Given passage:
········
Maybe --disk-cache-dir is what you're looking for? For reference see: List of Chromium Command Line Switches.


----------



## SirDice (Mar 10, 2014)

ronaldlees said:
			
		

> I guess I could symlink it to /tmp or something,  since /tmp is already a memory-based-disk on my thumbdrive.  Just have to increase the size to a half Gig or so...


I'd use tmpfs(5) for /tmp, it can adjust its size dynamically.


----------



## ronaldlees (Mar 10, 2014)

SirDice said:
			
		

> ronaldlees said:
> 
> 
> 
> ...



tmpfs: that sounds like the best bet yet.   I originally had set the fixed-memory-disk size to 50M 50 MB - and subsequently it ran out of space, causing a system panic, and bricking one of my USB drives.   Bumping the size up to 300M 300 MB seemed to take care of things, and I watched hours of movies with no hitches.  The tmpfs could save a little memory on my machines.  Thanks @SirDice!

I suppose that even a fairly large fixed-memory-based disk could fall short of demand, so using `tmpfs` potentially could save me from having to deal with any more bricked USB thumbdrives!  I'll give it a try.
········
Information shown:
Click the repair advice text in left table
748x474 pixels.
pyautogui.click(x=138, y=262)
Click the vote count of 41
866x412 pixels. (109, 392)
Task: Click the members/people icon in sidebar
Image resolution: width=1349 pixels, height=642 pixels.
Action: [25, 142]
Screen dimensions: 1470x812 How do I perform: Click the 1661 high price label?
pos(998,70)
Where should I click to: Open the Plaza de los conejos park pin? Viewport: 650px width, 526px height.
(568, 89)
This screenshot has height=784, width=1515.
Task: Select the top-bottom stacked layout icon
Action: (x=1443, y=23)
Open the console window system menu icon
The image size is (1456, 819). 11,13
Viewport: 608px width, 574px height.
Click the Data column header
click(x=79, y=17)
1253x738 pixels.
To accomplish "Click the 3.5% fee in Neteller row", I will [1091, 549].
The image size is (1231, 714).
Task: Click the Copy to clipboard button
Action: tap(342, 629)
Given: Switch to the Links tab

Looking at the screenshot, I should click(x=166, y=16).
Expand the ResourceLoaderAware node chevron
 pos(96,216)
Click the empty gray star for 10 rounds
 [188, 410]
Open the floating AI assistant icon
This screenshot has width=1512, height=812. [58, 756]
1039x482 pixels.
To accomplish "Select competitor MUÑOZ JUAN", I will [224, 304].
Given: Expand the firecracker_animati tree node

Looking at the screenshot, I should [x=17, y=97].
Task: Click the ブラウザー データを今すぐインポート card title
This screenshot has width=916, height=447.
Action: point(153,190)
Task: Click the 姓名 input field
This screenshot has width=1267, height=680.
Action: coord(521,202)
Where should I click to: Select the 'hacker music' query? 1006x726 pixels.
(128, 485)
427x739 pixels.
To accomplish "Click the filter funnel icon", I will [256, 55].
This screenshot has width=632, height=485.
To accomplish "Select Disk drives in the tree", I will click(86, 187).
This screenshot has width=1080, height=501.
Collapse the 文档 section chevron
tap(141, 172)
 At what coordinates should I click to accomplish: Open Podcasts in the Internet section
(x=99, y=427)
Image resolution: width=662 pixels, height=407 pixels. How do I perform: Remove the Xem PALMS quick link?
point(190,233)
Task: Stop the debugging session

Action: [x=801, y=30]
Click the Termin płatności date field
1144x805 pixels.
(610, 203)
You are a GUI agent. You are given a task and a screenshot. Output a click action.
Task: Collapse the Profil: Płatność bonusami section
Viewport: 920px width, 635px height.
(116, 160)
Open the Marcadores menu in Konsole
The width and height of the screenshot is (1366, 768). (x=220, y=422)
········
What this exercise asks:
(1) In the forum thread on tmpfs, what reason is given for using tmpfs(5) for /tmp? Answer in one to three sentences.
(2) Condense the paragraph of the forum thread on tmpfs that begins "tmpfs: that sounds like the best bet yet" into a short bulleted list that keeps its main facts.
(3) Pick up the forum thread on tmpfs after its last sentence and continue it.
The listing has no connection to the forum thread on tmpfs.

In response:
(1) SirDice recommends tmpfs(5) for /tmp because it can adjust its size dynamically. ronaldlees adds that even a fairly large fixed-memory disk could fall short of demand, so tmpfs could prevent more bricked USB thumbdrives and save a little memory.

(2)
- tmpfs seems like the best option.
- A fixed memory disk set to 50 MB ran out of space, caused a system panic, and bricked a USB drive.
- Raising the size to 300 MB fixed the problem, and hours of movies played without trouble.
- tmpfs could save a little memory on the machines.

(3)
----------



## ronaldlees (Mar 10, 2014)

trh411 said:
			
		

> ronaldlees said:
> 
> 
> 
> ...



Thanks for the Peter Beverloo link.  Have you ever seen such an options list like that one?!


----------



## Beastie (Mar 10, 2014)

ronaldlees said:
			
		

> memory-based-disk backing for the .cache directory that Chromium uses to hold  buffered video.
> 
> The downside of the memory-based-disk is that .config gets reset every time I restart the machine.  I guess that could be an advantage, but I made a little script that copies the configuration I want from .savedconfig/* to .config/* when I launch the browser.


Even though I'm not using a USB-based system, I've been doing this for many years. Most of my partitions are read-only. Only /var and /home are mounted read-write. /tmp is memory-based (tmpfs(5)) and all cache directories (not just for browsers) are symlinked to /tmp.
For browsers, the entire profile directory is regenerated on every run:

create a directory hierarchy in /tmp that mirrors the targets of symlinked directories.
extract configuration from a compressed archive to the above hierarchy
launch application


----------



## ronaldlees (Mar 10, 2014)

I've changed my setup to use a `tmpfs` mount, and so far it's doing OK with the video feeds.  I noticed that the default tmpfs mount configuration uses a cap equal to half the memory.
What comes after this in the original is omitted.